Recently, with the development of deep space exploration, superconductivity, quantum computing, and other technologies, there is more and more equipment that needs to be in service under extremely low temperature conditions, and the lubrication problems caused by cryogenic temperature are increasingly apparent. The research of cryogenic tribology mainly relies on the development of space technology in America, the Soviet Union, Europe and other countries in the last century, in the actual research, people are seemly to evaluate its cryogenic tribological performance from the material point of view. We review the existing material systems ranging from polymer composites, metal materials, bonded solid coatings, and vacuum sputtering lubricating films, and find there are relatively few studies on cryogenic tribology, mainly focusing on the study of changes in the tribological properties of materials, which results in a lack of in-depth research into the mechanisms of scientific action. The wear resistance of most solid lubricant materials becomes poor at cryogenic temperature, making it difficult to meet the demand for long service.

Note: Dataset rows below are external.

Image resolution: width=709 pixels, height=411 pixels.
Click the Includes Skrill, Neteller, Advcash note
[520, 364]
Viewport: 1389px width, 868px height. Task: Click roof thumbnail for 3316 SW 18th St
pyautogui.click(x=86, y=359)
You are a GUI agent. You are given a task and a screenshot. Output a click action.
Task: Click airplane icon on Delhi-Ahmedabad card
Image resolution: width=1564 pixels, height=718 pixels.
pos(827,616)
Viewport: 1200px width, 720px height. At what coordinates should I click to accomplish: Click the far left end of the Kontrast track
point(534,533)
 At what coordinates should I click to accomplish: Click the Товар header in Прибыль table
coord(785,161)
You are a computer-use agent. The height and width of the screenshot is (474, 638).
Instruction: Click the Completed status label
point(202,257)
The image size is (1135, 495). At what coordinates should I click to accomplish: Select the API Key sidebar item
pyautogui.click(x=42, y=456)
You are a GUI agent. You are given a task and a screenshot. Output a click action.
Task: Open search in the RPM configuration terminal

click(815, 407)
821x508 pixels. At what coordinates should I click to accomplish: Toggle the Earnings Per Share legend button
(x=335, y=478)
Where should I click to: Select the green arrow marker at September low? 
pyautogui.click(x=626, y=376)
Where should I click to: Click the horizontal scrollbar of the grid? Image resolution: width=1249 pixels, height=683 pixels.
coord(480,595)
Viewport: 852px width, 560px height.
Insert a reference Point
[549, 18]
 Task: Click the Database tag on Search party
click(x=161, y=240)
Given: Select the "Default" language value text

The tribological behavior of materials is affected not only by the temperature but also by the type and state of the cryogenic medium, thus showing different trends. From a material point of view, differences in the type of material and the methods it is prepared also lead to different variations in tribological properties at cryogenic temperatures, thus having various effects on the tribological performance. In general, this influence process is very complex, resulting in a lack of in-depth and integrated understanding of the tribological mechanism of cryogenic tribology. The motion of atoms and electrons is inhibited, which leads to changes in the

tribological properties of materials at cryogenic temperature. The slowing down of atomic thermal motion leads to changes in the interatomic distance of the material, which affects the mechanical properties of the material. The changes in mechanical properties affect the deformation and contact area of the friction interface, which shows different tribological properties. Meanwhile, it also leads to changes in material structure, causing the change of phase structure and friction interface structure, which affects the generation of transfer film and the strength and mode of interfacial interaction, leading to the change of tribological behavior. In terms of electrons, the suppression of electron motion and the reduced probability of collisions between electrons lead to weaker interactions between the friction interfaces at cryogenic temperature, changing the tribochemical activity and the state of the transfer film between the friction substrates. When the temperature is lower than the superconducting transition temperature, the contribution of electrons to the energy dissipation in the friction process is reduced, leading to a lower friction coefficient. Based on the essence of the inhibition effect of cryogenic temperature on the motion of atoms and electrons, we integrate and generalize the mechanism of the influence of cryogenic on the tribological properties of solid lubricating materials in this review. The influence mechanism of cryogenic temperature induces mechanical properties changes, tribochemical reactivity changes between frictional interfaces, phase and interface structure changes, electron-phonon coupling, and other micro energy dissipation forms are introduced. Last but not least, a conceptual framework summarizing the information discussed is presented, which is expected to help pave the way for future studies on cryogenic tribology to provide ideas for researchers to carry out follow-up research work.